Recopiez sans rien modifier le passage du fil sur Safari et la recherche d'images Google qui s'ouvre sur les mots contenant « Alors voila ce » et se clôt sur « n'ai rien trouvé. ».
:: Texte fourni ::
# Safari et la recherche d'image Google



## guzman (17 Janvier 2011)

Bonjour,
J'ai vu plusieurs post sur les images dans Google, mais aucun ne correspond vraiment à mon problème.
Le voici, j'utilise Safari principalement et j'ai constaté une lenteur à chaque fois que je faisais une recherche d'image sur Google. Le parasol apparait pendant 1 min, j'ai parfois également l'apparition d'une fenêtre me disant "script lent, Safari est bloqué en raison d'un script lent etc...". Une fois cliqué sur continuer, la page s'affiche normalement et à partir de la plus de problème. Pendant le temps où le parasol, le processus Safari monte à 100% d'utilisation du CPU, et baisse seulement quand il me rend la main.

J'ai évidemment essayé la même chose sur Chrome et Firefox, mais je n'arrive pas à avoir le même mode d'affichage d'image que sur Safari.
Sur Safari, la recherche d'image s'affiche en une seule page, avec lorsque l'on survole une image, un petit zoom de celle ci. Sur Chrome et Firefox, j'ai un affichage classique sans zoom, avec plusieurs pages qu'il faut faire défiler. Et je ne sais pas comment changer de mode d'affichage, dans aucun des navigateurs.

Alors voila ce que je voudrais, soit résoudre le problème de Safari si c'est possible, soit définir que je ne veux pas de cet affichage évolué qui fait ramé mon système, mais j'ai cherché dans les options de Google, je n'ai rien trouvé.

Voici les infos sur mon système :
Safari Version 5.0.3 (6533.19.4)
Mac Os X 10.6.6 (10J567)
MacBook Pro Core 2 Duo 2.8Ghz 2009
4Go RAM
256 Go SSD

Merci d'avance de votre aide.
guzman


----------



## guzman (17 Janvier 2011)
:::
:: Lignes de données ::
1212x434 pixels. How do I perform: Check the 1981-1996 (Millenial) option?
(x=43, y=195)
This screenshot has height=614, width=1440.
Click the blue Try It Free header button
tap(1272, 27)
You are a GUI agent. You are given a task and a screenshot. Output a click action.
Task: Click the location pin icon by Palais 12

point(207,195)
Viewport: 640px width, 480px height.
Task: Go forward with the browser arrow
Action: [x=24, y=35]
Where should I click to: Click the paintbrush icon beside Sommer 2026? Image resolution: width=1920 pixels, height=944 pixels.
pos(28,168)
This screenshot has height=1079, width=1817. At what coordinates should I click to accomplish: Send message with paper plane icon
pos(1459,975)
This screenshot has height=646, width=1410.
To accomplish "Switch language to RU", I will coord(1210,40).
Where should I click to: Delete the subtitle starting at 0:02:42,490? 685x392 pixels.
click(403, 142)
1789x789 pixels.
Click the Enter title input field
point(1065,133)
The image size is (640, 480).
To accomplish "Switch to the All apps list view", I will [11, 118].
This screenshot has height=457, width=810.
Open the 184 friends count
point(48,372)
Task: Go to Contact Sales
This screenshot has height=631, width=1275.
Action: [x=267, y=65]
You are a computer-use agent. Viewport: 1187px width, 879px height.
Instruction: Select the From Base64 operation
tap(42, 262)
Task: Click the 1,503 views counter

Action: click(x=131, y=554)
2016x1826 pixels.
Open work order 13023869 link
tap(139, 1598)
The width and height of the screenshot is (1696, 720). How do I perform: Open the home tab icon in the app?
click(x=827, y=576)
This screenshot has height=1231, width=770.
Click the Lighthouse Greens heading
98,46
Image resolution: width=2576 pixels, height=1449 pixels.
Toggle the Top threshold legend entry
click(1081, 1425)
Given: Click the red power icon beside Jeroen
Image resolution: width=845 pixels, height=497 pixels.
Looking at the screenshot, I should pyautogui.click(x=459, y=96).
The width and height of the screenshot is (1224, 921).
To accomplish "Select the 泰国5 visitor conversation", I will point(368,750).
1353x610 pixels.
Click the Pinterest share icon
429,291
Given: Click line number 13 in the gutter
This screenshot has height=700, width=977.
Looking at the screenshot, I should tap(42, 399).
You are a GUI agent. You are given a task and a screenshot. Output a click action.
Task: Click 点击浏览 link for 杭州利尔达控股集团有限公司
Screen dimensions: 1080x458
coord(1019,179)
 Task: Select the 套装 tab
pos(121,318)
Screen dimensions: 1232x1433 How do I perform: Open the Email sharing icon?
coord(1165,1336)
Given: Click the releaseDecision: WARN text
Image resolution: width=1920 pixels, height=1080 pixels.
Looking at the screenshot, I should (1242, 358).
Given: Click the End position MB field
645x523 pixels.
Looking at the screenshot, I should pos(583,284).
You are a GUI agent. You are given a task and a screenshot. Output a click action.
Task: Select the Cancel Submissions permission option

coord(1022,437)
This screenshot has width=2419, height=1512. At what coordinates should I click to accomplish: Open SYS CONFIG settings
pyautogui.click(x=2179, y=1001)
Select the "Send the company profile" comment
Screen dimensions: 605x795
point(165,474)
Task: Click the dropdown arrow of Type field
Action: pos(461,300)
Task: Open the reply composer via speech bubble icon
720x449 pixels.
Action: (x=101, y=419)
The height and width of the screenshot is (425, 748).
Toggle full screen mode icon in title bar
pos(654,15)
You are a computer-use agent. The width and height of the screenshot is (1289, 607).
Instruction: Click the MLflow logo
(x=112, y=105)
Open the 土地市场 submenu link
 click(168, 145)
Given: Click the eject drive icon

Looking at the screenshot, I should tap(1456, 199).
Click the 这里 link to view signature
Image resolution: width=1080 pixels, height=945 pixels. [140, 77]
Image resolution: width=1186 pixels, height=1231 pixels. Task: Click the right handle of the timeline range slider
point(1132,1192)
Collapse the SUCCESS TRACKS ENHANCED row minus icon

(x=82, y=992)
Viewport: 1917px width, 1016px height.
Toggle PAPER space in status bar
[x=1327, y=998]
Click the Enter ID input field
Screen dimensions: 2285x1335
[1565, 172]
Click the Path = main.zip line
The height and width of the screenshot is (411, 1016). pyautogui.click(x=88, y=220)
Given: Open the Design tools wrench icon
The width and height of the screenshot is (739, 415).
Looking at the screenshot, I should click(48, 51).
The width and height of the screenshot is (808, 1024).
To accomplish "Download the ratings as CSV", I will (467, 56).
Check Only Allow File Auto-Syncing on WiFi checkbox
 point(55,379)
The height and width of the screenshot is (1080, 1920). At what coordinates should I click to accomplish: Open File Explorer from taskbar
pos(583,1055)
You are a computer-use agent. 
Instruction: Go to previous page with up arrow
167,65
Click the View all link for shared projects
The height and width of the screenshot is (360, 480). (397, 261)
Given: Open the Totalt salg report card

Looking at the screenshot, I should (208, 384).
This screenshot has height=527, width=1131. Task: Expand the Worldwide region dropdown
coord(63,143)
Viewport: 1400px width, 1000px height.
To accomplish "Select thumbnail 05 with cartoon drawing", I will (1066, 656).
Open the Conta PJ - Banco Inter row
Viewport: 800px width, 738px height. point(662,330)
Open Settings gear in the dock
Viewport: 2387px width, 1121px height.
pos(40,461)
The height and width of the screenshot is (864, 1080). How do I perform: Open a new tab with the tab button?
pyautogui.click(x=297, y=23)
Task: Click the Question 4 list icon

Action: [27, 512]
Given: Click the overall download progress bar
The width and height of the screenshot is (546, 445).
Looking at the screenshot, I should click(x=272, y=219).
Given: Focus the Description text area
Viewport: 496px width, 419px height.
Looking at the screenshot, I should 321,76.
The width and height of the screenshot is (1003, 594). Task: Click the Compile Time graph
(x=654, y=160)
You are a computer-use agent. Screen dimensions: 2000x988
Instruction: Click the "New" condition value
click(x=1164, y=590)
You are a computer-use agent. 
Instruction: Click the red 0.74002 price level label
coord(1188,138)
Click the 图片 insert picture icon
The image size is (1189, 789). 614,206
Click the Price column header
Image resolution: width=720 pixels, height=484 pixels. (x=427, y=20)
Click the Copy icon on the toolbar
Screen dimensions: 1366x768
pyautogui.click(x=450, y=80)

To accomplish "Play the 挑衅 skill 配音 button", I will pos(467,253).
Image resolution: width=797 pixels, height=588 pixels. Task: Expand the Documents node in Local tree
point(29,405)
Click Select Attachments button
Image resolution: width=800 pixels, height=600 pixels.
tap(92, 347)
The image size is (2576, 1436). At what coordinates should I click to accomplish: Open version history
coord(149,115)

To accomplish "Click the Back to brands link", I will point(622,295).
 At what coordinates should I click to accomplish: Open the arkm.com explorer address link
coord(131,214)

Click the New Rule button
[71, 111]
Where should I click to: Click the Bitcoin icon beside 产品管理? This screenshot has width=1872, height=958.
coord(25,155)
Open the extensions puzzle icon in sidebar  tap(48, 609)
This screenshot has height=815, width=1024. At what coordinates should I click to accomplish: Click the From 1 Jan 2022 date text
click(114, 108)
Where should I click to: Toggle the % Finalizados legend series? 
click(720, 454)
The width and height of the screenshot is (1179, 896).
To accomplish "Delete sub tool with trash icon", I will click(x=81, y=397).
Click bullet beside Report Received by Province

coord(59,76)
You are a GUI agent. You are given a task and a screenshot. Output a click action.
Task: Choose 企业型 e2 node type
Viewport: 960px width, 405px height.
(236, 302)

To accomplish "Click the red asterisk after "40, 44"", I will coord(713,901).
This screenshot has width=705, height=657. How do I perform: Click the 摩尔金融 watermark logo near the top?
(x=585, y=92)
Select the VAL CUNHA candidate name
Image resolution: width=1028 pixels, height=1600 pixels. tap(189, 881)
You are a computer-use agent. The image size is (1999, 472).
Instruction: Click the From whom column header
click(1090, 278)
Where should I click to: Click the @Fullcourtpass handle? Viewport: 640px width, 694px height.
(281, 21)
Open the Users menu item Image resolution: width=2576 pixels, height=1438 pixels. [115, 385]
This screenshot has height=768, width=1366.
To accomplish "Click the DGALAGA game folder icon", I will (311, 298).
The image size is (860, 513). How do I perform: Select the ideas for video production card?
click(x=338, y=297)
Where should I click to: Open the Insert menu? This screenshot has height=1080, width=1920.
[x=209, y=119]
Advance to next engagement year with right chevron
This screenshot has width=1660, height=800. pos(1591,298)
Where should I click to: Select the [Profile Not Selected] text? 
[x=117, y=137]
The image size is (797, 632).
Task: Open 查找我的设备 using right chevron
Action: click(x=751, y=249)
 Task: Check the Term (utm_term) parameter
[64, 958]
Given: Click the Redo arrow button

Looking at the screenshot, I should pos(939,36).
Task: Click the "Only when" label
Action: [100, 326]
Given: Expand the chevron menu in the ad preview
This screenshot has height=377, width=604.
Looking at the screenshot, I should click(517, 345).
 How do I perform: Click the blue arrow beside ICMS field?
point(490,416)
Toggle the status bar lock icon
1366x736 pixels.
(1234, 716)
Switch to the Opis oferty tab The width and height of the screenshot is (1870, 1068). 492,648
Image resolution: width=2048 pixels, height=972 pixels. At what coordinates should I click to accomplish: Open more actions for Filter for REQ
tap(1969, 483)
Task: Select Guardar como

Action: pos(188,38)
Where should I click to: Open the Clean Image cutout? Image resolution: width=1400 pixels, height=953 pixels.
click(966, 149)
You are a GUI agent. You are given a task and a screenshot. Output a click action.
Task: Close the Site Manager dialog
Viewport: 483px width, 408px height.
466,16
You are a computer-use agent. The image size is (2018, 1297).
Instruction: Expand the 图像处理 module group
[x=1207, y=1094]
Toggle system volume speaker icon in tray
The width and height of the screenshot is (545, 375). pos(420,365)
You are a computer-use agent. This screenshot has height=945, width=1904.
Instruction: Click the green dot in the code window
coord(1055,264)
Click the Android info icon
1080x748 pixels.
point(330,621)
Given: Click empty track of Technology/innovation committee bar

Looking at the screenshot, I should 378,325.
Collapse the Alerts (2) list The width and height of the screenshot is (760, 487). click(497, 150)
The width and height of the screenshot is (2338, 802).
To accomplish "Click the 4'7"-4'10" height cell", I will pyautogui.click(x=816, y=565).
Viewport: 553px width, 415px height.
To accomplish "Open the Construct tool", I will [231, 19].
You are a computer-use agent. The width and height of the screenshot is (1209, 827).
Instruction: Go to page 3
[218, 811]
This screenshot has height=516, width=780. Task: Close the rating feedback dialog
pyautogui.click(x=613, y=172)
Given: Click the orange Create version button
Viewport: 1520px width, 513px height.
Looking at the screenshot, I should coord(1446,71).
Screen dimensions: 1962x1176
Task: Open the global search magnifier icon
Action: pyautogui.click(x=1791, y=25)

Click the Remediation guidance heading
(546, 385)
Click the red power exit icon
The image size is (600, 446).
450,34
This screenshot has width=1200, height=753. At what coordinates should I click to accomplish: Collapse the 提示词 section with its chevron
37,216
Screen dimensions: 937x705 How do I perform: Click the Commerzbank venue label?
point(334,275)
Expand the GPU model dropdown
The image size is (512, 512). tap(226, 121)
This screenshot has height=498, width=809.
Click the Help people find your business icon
:::
* [Réponse]:
Alors voila ce que je voudrais, soit résoudre le problème de Safari si c'est possible, soit définir que je ne veux pas de cet affichage évolué qui fait ramé mon système, mais j'ai cherché dans les options de Google, je n'ai rien trouvé.